BEGIN RECORDS FOR THIS TASK

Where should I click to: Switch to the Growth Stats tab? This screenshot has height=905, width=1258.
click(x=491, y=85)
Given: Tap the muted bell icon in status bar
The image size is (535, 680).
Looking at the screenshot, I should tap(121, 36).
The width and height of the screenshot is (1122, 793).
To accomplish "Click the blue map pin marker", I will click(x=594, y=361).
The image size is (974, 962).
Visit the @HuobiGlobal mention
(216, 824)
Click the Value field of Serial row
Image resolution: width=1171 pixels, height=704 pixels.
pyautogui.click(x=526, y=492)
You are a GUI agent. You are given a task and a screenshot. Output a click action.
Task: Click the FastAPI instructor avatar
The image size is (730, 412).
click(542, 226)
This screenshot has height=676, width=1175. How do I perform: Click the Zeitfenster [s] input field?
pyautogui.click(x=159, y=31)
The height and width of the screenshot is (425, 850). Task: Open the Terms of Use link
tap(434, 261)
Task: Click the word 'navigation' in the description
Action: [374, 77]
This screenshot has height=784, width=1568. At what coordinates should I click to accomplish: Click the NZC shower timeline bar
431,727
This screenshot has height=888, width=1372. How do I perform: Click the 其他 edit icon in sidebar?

END RECORDS FOR THIS TASK

__PROBLEM STATEMENT__:
Repeat the data exactly. Omit nothing.

__OUTPUT OF THE TASK__:
Where should I click to: Switch to the Growth Stats tab? This screenshot has height=905, width=1258.
click(x=491, y=85)
Given: Tap the muted bell icon in status bar
The image size is (535, 680).
Looking at the screenshot, I should tap(121, 36).
The width and height of the screenshot is (1122, 793).
To accomplish "Click the blue map pin marker", I will click(x=594, y=361).
The image size is (974, 962).
Visit the @HuobiGlobal mention
(216, 824)
Click the Value field of Serial row
Image resolution: width=1171 pixels, height=704 pixels.
pyautogui.click(x=526, y=492)
You are a GUI agent. You are given a task and a screenshot. Output a click action.
Task: Click the FastAPI instructor avatar
The image size is (730, 412).
click(542, 226)
This screenshot has height=676, width=1175. How do I perform: Click the Zeitfenster [s] input field?
pyautogui.click(x=159, y=31)
The height and width of the screenshot is (425, 850). Task: Open the Terms of Use link
tap(434, 261)
Task: Click the word 'navigation' in the description
Action: [374, 77]
This screenshot has height=784, width=1568. At what coordinates should I click to accomplish: Click the NZC shower timeline bar
431,727
This screenshot has height=888, width=1372. How do I perform: Click the 其他 edit icon in sidebar?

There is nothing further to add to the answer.